Copy out each of the following records word for word, keeping every line as it stands.

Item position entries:

※ ※ ※

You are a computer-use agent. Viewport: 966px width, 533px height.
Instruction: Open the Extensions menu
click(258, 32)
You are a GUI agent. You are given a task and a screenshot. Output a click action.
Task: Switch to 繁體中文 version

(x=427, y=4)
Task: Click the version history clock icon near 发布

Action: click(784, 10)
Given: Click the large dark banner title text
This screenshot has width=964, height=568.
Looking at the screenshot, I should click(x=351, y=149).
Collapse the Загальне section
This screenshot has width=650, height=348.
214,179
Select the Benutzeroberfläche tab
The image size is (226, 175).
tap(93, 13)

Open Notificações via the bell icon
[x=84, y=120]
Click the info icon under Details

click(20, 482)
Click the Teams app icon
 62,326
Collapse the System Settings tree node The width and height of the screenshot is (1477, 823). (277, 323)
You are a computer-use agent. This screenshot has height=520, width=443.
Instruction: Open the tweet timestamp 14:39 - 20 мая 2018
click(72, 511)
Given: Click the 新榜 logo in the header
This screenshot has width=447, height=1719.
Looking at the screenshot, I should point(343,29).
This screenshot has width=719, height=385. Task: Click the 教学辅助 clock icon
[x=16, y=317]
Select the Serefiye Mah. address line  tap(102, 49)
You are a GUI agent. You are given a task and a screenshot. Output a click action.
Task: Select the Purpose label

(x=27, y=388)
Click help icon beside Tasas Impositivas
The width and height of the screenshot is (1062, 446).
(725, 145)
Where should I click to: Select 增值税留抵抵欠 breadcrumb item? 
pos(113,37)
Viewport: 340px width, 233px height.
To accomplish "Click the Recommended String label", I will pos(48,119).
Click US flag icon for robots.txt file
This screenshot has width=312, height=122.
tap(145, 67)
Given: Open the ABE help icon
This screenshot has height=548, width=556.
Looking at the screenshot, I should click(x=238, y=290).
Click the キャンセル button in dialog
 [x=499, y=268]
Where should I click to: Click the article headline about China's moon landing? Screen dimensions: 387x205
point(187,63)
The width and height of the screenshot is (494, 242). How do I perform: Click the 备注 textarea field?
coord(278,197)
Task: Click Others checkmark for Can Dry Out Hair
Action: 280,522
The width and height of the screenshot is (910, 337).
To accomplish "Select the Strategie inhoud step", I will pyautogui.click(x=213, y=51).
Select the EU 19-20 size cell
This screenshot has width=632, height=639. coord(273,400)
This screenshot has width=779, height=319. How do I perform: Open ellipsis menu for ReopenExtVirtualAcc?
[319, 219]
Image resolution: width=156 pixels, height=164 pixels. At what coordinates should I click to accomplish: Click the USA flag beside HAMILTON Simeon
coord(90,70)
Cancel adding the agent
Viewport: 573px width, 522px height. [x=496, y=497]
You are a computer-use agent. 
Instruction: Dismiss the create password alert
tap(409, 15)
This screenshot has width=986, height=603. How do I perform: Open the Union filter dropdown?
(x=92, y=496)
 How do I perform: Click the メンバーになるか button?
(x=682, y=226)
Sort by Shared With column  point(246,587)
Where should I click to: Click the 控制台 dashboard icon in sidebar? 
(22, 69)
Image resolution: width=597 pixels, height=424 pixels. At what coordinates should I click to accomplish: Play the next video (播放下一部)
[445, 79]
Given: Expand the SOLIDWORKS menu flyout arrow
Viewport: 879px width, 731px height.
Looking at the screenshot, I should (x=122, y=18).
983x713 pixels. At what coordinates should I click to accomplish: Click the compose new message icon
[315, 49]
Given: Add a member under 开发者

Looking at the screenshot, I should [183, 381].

※ ※ ※

#### Task answer
You are a computer-use agent. Viewport: 966px width, 533px height.
Instruction: Open the Extensions menu
click(258, 32)
You are a GUI agent. You are given a task and a screenshot. Output a click action.
Task: Switch to 繁體中文 version

(x=427, y=4)
Task: Click the version history clock icon near 发布

Action: click(784, 10)
Given: Click the large dark banner title text
This screenshot has width=964, height=568.
Looking at the screenshot, I should click(x=351, y=149).
Collapse the Загальне section
This screenshot has width=650, height=348.
214,179
Select the Benutzeroberfläche tab
The image size is (226, 175).
tap(93, 13)

Open Notificações via the bell icon
[x=84, y=120]
Click the info icon under Details

click(20, 482)
Click the Teams app icon
 62,326
Collapse the System Settings tree node The width and height of the screenshot is (1477, 823). (277, 323)
You are a computer-use agent. This screenshot has height=520, width=443.
Instruction: Open the tweet timestamp 14:39 - 20 мая 2018
click(72, 511)
Given: Click the 新榜 logo in the header
This screenshot has width=447, height=1719.
Looking at the screenshot, I should point(343,29).
This screenshot has width=719, height=385. Task: Click the 教学辅助 clock icon
[x=16, y=317]
Select the Serefiye Mah. address line  tap(102, 49)
You are a GUI agent. You are given a task and a screenshot. Output a click action.
Task: Select the Purpose label

(x=27, y=388)
Click help icon beside Tasas Impositivas
The width and height of the screenshot is (1062, 446).
(725, 145)
Where should I click to: Select 增值税留抵抵欠 breadcrumb item? 
pos(113,37)
Viewport: 340px width, 233px height.
To accomplish "Click the Recommended String label", I will pos(48,119).
Click US flag icon for robots.txt file
This screenshot has width=312, height=122.
tap(145, 67)
Given: Open the ABE help icon
This screenshot has height=548, width=556.
Looking at the screenshot, I should click(x=238, y=290).
Click the キャンセル button in dialog
 [x=499, y=268]
Where should I click to: Click the article headline about China's moon landing? Screen dimensions: 387x205
point(187,63)
The width and height of the screenshot is (494, 242). How do I perform: Click the 备注 textarea field?
coord(278,197)
Task: Click Others checkmark for Can Dry Out Hair
Action: 280,522
The width and height of the screenshot is (910, 337).
To accomplish "Select the Strategie inhoud step", I will pyautogui.click(x=213, y=51).
Select the EU 19-20 size cell
This screenshot has width=632, height=639. coord(273,400)
This screenshot has width=779, height=319. How do I perform: Open ellipsis menu for ReopenExtVirtualAcc?
[319, 219]
Image resolution: width=156 pixels, height=164 pixels. At what coordinates should I click to accomplish: Click the USA flag beside HAMILTON Simeon
coord(90,70)
Cancel adding the agent
Viewport: 573px width, 522px height. [x=496, y=497]
You are a computer-use agent. 
Instruction: Dismiss the create password alert
tap(409, 15)
This screenshot has width=986, height=603. How do I perform: Open the Union filter dropdown?
(x=92, y=496)
 How do I perform: Click the メンバーになるか button?
(x=682, y=226)
Sort by Shared With column  point(246,587)
Where should I click to: Click the 控制台 dashboard icon in sidebar? 
(22, 69)
Image resolution: width=597 pixels, height=424 pixels. At what coordinates should I click to accomplish: Play the next video (播放下一部)
[445, 79]
Given: Expand the SOLIDWORKS menu flyout arrow
Viewport: 879px width, 731px height.
Looking at the screenshot, I should (x=122, y=18).
983x713 pixels. At what coordinates should I click to accomplish: Click the compose new message icon
[315, 49]
Given: Add a member under 开发者

Looking at the screenshot, I should [183, 381].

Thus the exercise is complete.